When Gage returned to the dining room, Faith was sitting in a booth sipping tea with the clinical trial literature lying unopened on the table.
“What poor, unsuspecting creature did D
anny yank from its watery home this time?”
“Halibut.”
“I thought he was a salmon guy.”
Gage shrugged and smiled. “I guess it got away.” He picked up his menu. “You know what you want?”
“It’s not in my hands. Danny’s wife told me she wants to try a new dish on us. Something vegetarian she said even you would like.”
Gage shook his head. “Why does everyone suddenly want to turn me into a guinea pig?”
“It must be your soft fur,” Faith said, running her hand down the back of his head.
He glanced back toward the kitchen. “I hope it isn’t something with eggplant.”
“I was looking out for you. She promised. No eggplant.”
Gage pointed at her binder. “So what does the Internet have to say about my chemical dip?”
“Everything confirms what Stern said. All the first-line treatments are pretty much the same, chemotherapy plus an antibody to target the fast-growing cells.”
“So it’s kind of a crapshoot which one we go with.”
“That’s not the recommended language.

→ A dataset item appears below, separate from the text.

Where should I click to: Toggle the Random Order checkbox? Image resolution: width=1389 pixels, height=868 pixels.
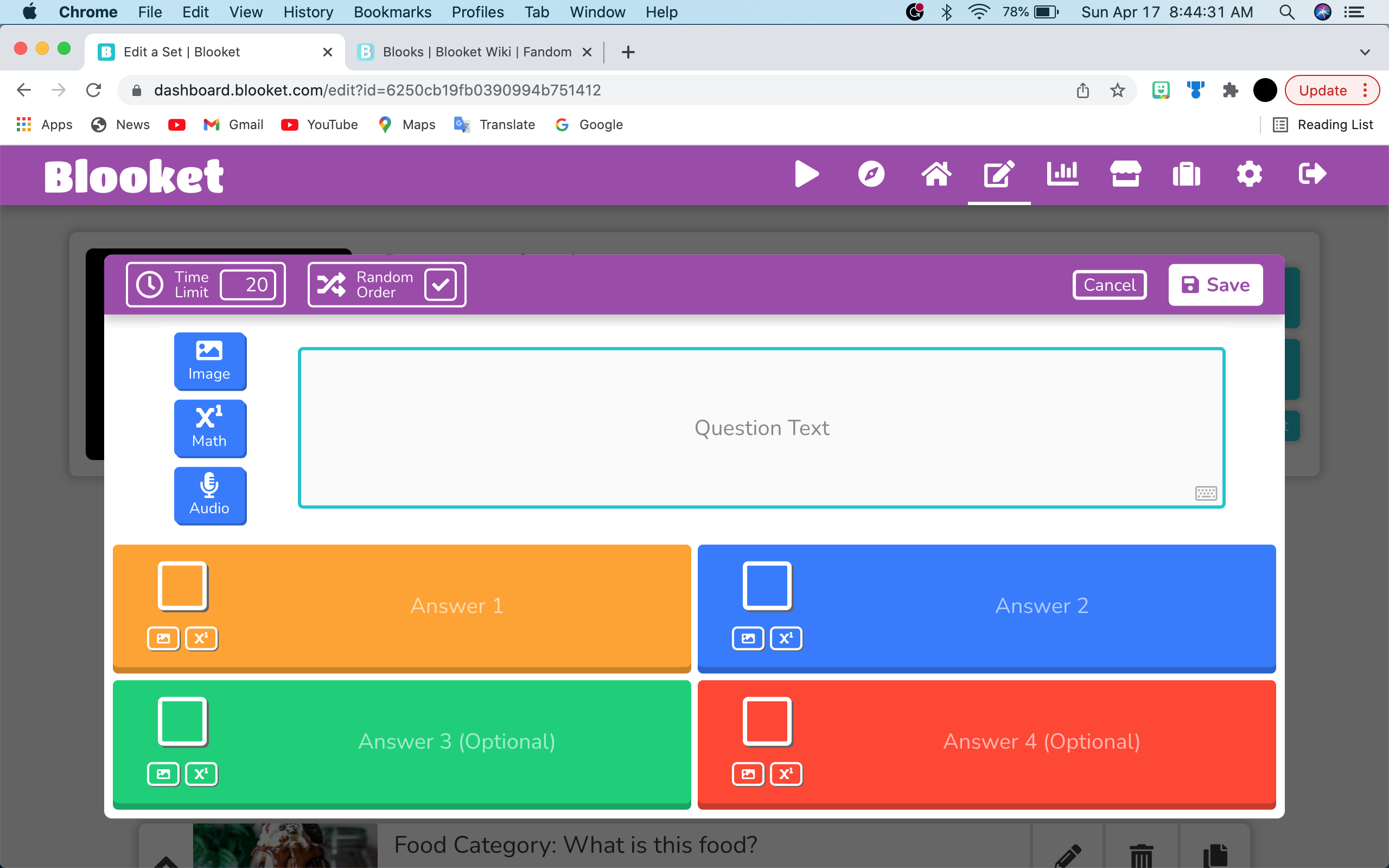(440, 285)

Apparently the proper medical phrase is equally efficacious.”
“I’m thinking that maybe I should do it at UC San Francisco,” Gage said. “That way we won’t have to drive down to Stanford for every infusion. Maybe they can send her the progress reports and I can still get my checkups with her.”
“Stern figured you might want to do that and also get a second opinion before you start, so she e-mailed me a list of doctors.” Faith took a sheet from the binder and passed it to him. “These are the lymphoma people.”
“Sounds like a horror movie.”
“Sorry, lymphoma specialists.”
“Stern is all right,” Gage said, looking down the list. “I like a doctor who’s not afraid of being second-guessed. I’ll make some calls this afternoon.”
Danny approached the table gripping a steaming plate of mushrooms and broccoli in one hand and a bowl of noodles in the other. He served them a little of each, then stood back.
“I am thinking of this for the menu. It’s up to you. You two like it, it’s on. You not like it, it’s off.”